The Senior Engineer Trap
Our senior engineers are drowning. They’re reviewing nearly twice as many PRs that are 154% larger than before. Review time has almost doubled, yet we expect the same thoroughness for security, architecture, and maintainability.
The math doesn’t work. You can’t double review volume, increase PR size by 154%, and expect to catch the 75% increase in logic errors. Something has to give.
And it is giving—we’re seeing seniors rush reviews or batch them, which means more bugs reach production. The cognitive load of reviewing AI-generated code is different. You can’t trust the patterns. Every line needs active verification.
We’re Measuring the Wrong Things
I think we’ve been optimizing for the wrong metrics. We track:
- PRs merged per developer
(up 98%!) - Lines of code written
(up significantly!) - Time from commit to merge
(faster!)
But we’re not tracking:
- Time from feature conception to customer value
- Cost of increased bug density
- Senior engineer bandwidth erosion
- Technical debt accumulation rate
- Long-term codebase maintainability
Our velocity metrics look phenomenal while our ability to deliver stable, maintainable software degrades.
The Uncomfortable Question
Are we shipping faster or just shipping more bugs faster?
At my previous company (Microsoft), we learned that velocity without quality is just waste. Fast feedback loops matter, but only if the code we’re iterating on is fundamentally sound.
AI coding assistants give us faster code generation.

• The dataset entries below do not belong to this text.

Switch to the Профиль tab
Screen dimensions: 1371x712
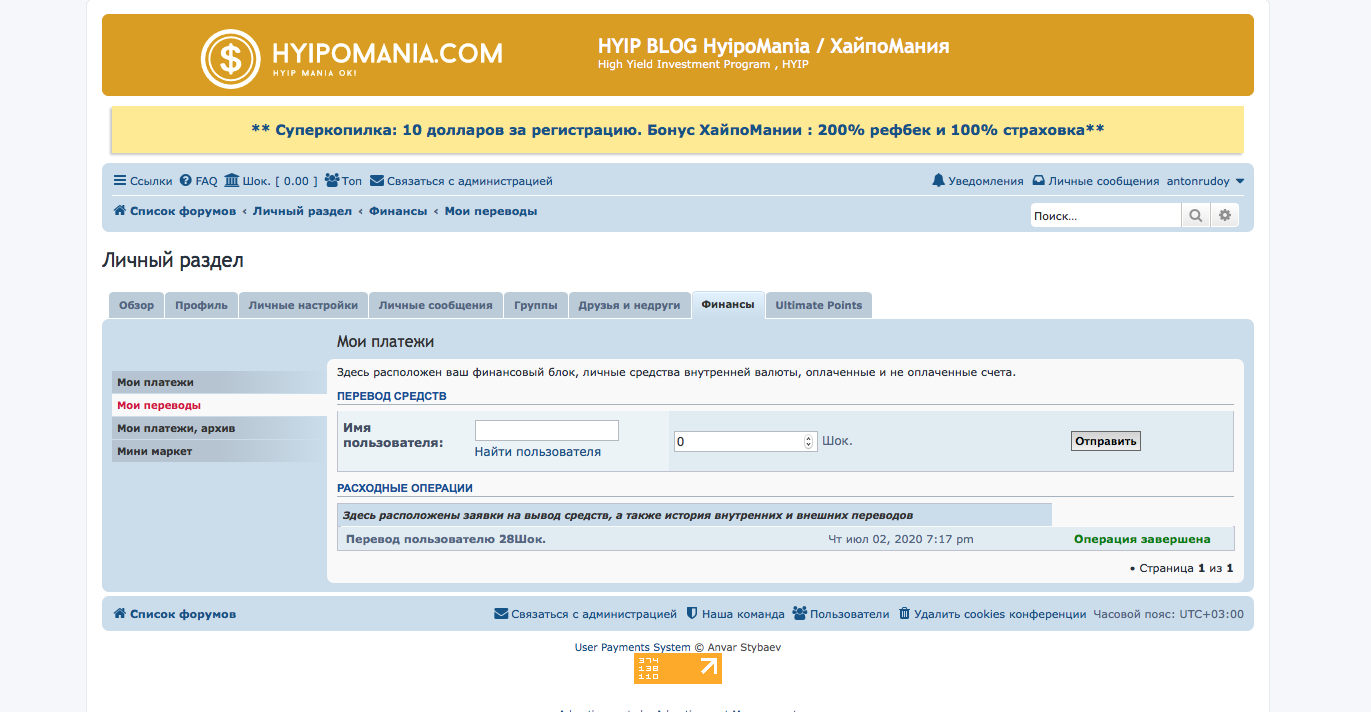201,305
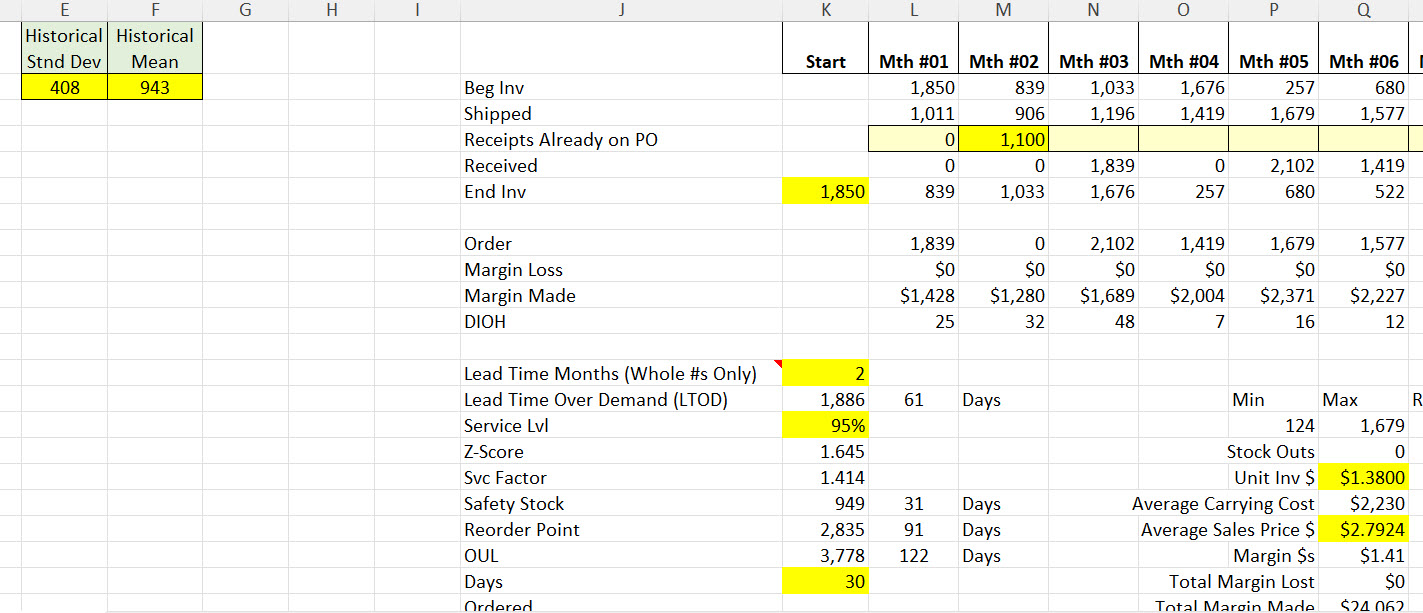Select the column E header
Image resolution: width=1423 pixels, height=613 pixels.
click(x=64, y=10)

But if that code requires 91% more review time, introduces 9% more bugs, and creates 3x more readability issues—are we actually more productive?
Or are we creating a debt bomb that will explode when we try to maintain this code in 12 months?
What We’re Trying
We’re experimenting with a few guardrails:
- “AI-assisted” PR labels - Forces visibility into which PRs used AI heavily
- Size limits on AI-generated PRs - Forcing smaller, more reviewable chunks
- Mandatory senior review for AI-heavy PRs - Accepting that these need deeper scrutiny
- Quality metrics dashboards - Tracking bug density, review time, time-to-fix alongside velocity
Early signals suggest forcing smaller AI-generated PRs helps significantly. Reviewability improves, bug catch rate increases.
The Real Metric Question
What should we actually be measuring?
I suspect the answer is something like “value delivered to customers per unit of engineering effort” but that’s notoriously hard to quantify.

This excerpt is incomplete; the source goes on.